» Record set:
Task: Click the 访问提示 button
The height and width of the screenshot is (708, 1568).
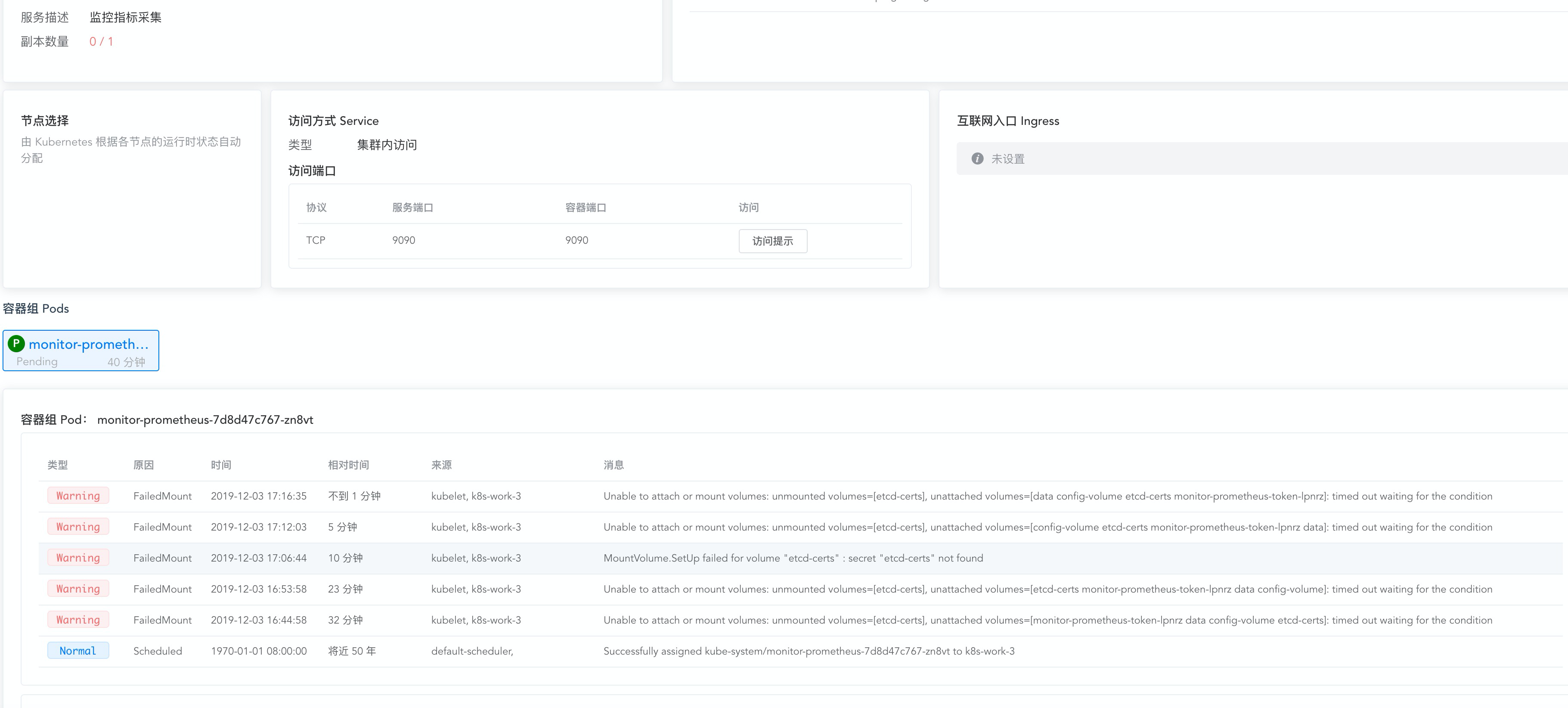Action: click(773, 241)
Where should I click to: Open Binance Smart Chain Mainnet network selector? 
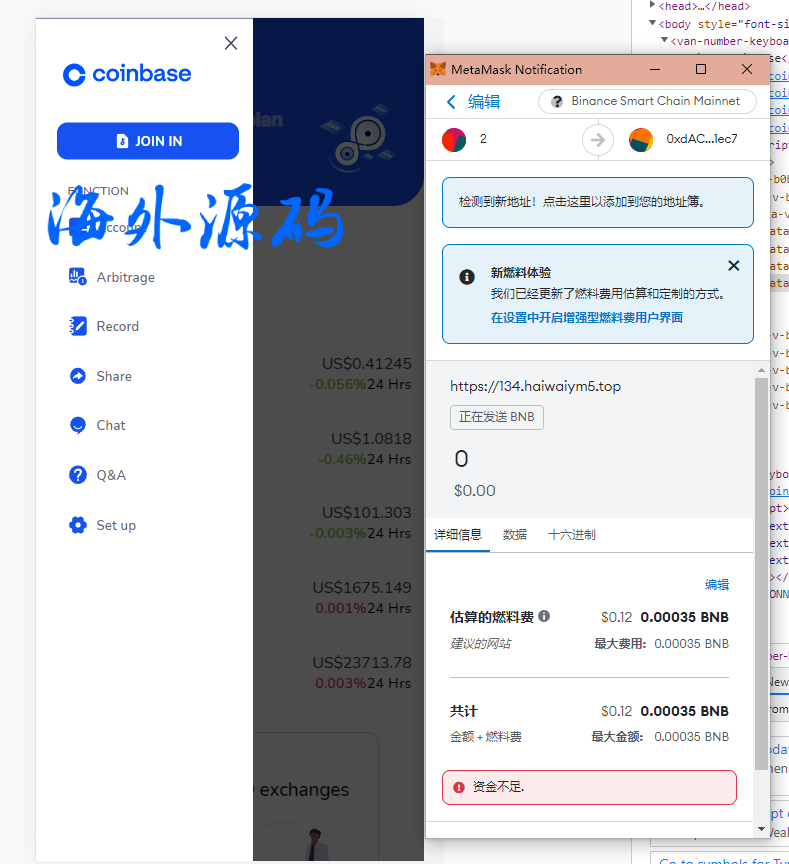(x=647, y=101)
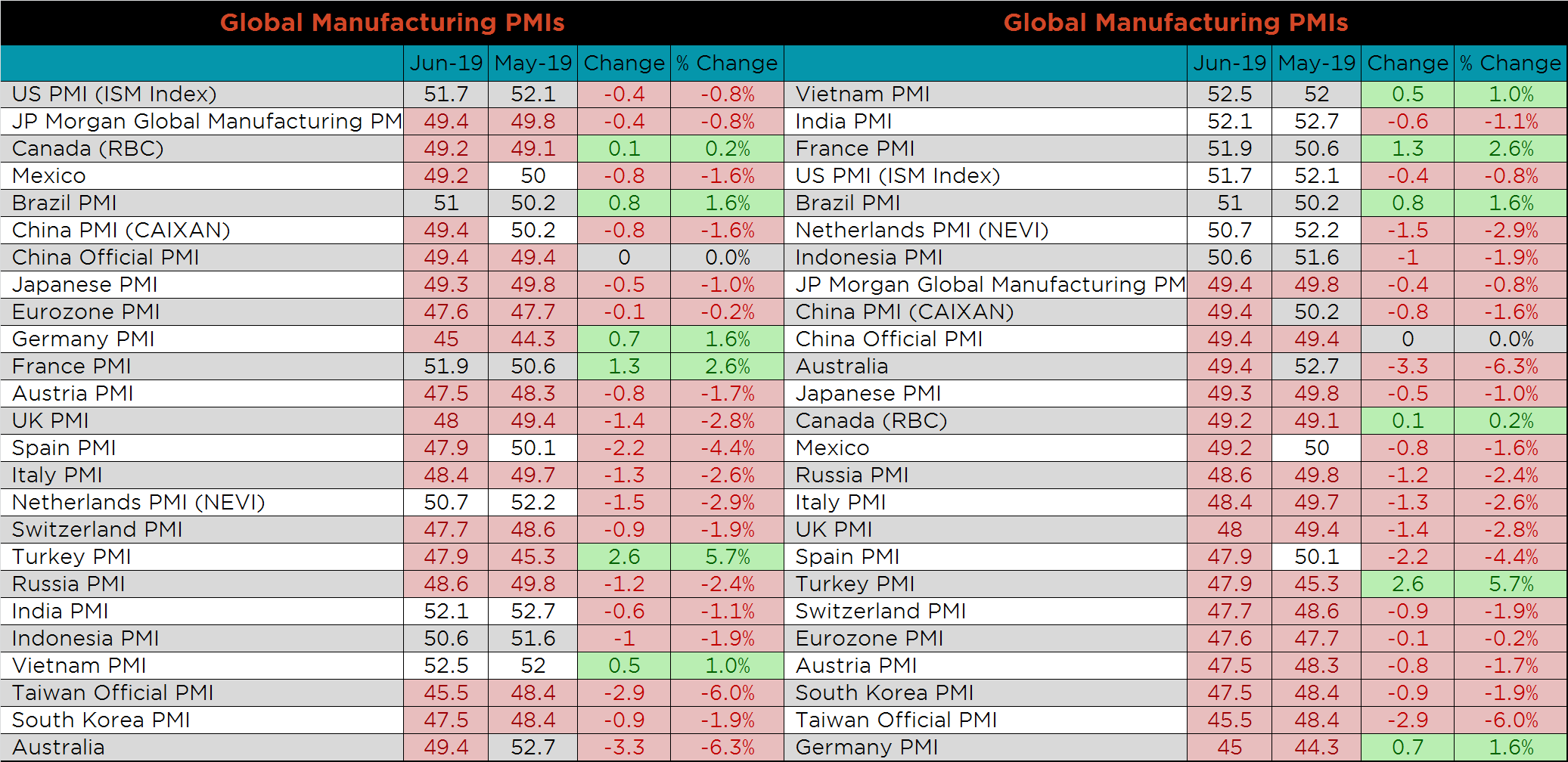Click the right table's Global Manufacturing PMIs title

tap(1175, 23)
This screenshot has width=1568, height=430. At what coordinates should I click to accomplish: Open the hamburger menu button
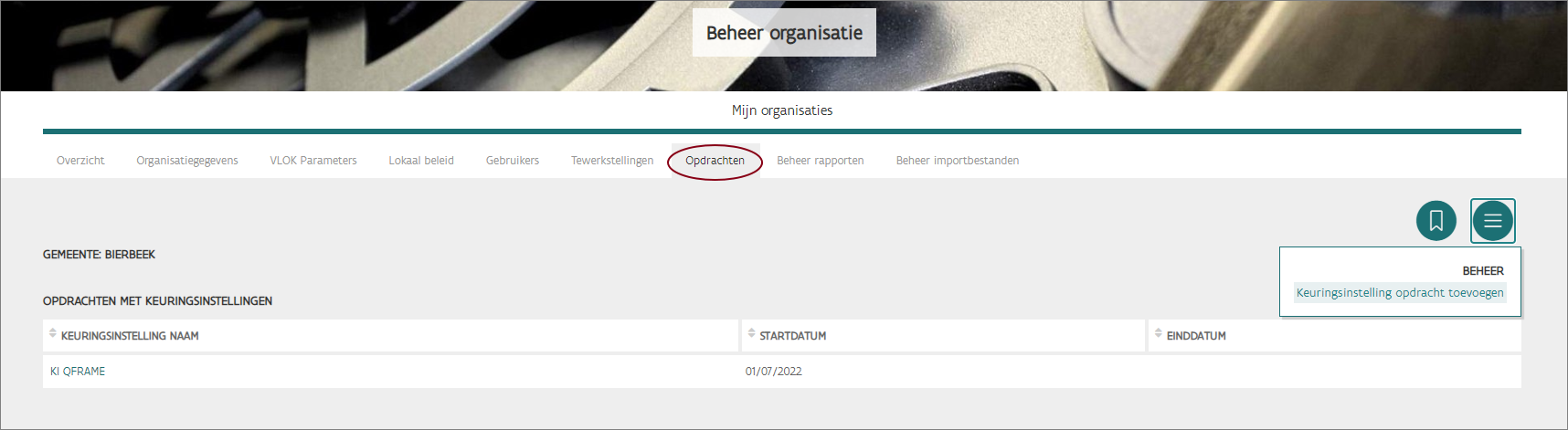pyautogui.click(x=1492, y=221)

» Task directions: State how many lines of the records contain the string "height", with case counting. Give only the number.

» Task output: 2